== TASK DESCRIPTION ==
From the very first line down to the line containing "graphisme (538, 2093)", write out the material exactly as it appears, and no more.

== MATERIAL SUPPLIED ==
········

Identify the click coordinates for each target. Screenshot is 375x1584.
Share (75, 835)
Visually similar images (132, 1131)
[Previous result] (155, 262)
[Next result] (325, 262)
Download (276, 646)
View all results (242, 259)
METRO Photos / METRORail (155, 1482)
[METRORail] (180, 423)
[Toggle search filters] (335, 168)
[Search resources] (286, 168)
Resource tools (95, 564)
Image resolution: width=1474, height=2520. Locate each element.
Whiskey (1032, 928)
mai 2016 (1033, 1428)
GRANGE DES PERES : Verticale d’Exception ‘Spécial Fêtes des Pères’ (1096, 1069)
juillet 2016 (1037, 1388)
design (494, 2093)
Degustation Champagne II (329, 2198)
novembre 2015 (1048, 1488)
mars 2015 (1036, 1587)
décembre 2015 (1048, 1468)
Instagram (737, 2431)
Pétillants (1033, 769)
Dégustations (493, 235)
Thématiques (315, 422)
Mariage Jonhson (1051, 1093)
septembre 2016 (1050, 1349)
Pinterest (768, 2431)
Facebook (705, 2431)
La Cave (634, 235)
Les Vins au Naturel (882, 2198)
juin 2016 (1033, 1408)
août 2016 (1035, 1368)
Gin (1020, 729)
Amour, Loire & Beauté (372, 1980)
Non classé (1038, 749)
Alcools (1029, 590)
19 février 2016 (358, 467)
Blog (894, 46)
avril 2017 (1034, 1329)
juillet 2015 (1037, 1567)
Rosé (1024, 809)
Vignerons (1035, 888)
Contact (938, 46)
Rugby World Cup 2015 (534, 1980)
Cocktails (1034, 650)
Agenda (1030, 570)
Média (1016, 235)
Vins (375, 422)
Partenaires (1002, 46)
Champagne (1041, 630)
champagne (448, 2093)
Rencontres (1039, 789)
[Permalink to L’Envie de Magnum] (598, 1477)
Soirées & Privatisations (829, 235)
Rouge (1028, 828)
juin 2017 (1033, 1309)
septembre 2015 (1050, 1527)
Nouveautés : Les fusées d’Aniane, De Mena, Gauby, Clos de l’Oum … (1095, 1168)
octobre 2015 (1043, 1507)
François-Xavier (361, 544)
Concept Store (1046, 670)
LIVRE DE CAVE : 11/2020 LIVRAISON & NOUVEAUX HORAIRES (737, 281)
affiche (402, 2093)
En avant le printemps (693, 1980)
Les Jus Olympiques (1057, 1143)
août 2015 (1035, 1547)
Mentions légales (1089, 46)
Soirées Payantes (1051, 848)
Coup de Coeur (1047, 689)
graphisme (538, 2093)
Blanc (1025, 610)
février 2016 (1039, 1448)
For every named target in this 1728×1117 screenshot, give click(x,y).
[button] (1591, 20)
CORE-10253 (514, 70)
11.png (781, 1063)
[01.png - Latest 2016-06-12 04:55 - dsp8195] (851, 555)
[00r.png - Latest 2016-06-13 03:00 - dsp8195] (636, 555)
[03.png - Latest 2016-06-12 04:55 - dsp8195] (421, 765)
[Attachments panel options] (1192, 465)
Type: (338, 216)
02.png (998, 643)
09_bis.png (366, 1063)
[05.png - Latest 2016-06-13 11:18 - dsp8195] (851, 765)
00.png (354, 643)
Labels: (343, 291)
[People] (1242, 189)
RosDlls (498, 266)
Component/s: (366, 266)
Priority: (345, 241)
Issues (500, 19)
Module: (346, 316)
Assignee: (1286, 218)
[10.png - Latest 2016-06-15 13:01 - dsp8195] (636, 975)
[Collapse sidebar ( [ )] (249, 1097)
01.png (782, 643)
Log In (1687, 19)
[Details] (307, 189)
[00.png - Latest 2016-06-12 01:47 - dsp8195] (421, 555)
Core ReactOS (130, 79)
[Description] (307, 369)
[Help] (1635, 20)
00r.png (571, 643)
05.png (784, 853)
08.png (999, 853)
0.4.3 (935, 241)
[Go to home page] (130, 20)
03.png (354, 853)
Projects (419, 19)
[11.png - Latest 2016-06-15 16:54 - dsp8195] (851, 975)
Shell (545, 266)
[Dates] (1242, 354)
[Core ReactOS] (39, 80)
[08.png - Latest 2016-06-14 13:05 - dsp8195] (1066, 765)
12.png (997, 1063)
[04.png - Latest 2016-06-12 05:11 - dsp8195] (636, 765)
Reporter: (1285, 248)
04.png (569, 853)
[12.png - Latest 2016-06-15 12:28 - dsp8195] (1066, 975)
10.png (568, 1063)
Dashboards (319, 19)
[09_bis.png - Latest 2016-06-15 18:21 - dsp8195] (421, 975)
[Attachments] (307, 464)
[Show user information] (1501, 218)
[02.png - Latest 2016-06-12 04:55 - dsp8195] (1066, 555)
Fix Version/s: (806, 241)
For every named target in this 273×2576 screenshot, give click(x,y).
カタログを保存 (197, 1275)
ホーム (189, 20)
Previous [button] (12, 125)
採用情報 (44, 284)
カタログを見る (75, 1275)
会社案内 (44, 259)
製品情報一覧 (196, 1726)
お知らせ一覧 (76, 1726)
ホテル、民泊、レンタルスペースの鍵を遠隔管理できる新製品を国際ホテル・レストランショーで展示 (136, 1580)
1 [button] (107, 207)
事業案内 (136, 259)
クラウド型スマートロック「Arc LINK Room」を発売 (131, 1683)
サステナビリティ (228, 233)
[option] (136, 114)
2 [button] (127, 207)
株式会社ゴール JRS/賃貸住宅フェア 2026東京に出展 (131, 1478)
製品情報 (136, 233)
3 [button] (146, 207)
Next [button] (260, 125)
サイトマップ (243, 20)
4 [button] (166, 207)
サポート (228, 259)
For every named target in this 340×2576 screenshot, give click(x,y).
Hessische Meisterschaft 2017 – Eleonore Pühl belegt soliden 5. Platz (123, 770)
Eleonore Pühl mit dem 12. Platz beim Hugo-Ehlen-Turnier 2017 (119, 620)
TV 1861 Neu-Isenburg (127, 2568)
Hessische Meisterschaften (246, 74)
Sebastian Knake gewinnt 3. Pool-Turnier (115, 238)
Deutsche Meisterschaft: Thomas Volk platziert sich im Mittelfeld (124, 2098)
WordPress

········

== WRITTEN ANSWER ==
Identify the click coordinates for each target. Screenshot is 375x1584.
Share (75, 835)
Visually similar images (132, 1131)
[Previous result] (155, 262)
[Next result] (325, 262)
Download (276, 646)
View all results (242, 259)
METRO Photos / METRORail (155, 1482)
[METRORail] (180, 423)
[Toggle search filters] (335, 168)
[Search resources] (286, 168)
Resource tools (95, 564)
Image resolution: width=1474, height=2520. Locate each element.
Whiskey (1032, 928)
mai 2016 (1033, 1428)
GRANGE DES PERES : Verticale d’Exception ‘Spécial Fêtes des Pères’ (1096, 1069)
juillet 2016 (1037, 1388)
design (494, 2093)
Degustation Champagne II (329, 2198)
novembre 2015 (1048, 1488)
mars 2015 (1036, 1587)
décembre 2015 (1048, 1468)
Instagram (737, 2431)
Pétillants (1033, 769)
Dégustations (493, 235)
Thématiques (315, 422)
Mariage Jonhson (1051, 1093)
septembre 2016 (1050, 1349)
Pinterest (768, 2431)
Facebook (705, 2431)
La Cave (634, 235)
Les Vins au Naturel (882, 2198)
juin 2016 (1033, 1408)
août 2016 (1035, 1368)
Gin (1020, 729)
Amour, Loire & Beauté (372, 1980)
Non classé (1038, 749)
Alcools (1029, 590)
19 février 2016 (358, 467)
Blog (894, 46)
avril 2017 (1034, 1329)
juillet 2015 (1037, 1567)
Rosé (1024, 809)
Vignerons (1035, 888)
Contact (938, 46)
Rugby World Cup 2015 (534, 1980)
Cocktails (1034, 650)
Agenda (1030, 570)
Média (1016, 235)
Vins (375, 422)
Partenaires (1002, 46)
Champagne (1041, 630)
champagne (448, 2093)
Rencontres (1039, 789)
[Permalink to L’Envie de Magnum] (598, 1477)
Soirées & Privatisations (829, 235)
Rouge (1028, 828)
juin 2017 (1033, 1309)
septembre 2015 (1050, 1527)
Nouveautés : Les fusées d’Aniane, De Mena, Gauby, Clos de l’Oum … (1095, 1168)
octobre 2015 (1043, 1507)
François-Xavier (361, 544)
Concept Store (1046, 670)
LIVRE DE CAVE : 11/2020 LIVRAISON & NOUVEAUX HORAIRES (737, 281)
affiche (402, 2093)
En avant le printemps (693, 1980)
Les Jus Olympiques (1057, 1143)
août 2015 (1035, 1547)
Mentions légales (1089, 46)
Soirées Payantes (1051, 848)
Coup de Coeur (1047, 689)
graphisme (538, 2093)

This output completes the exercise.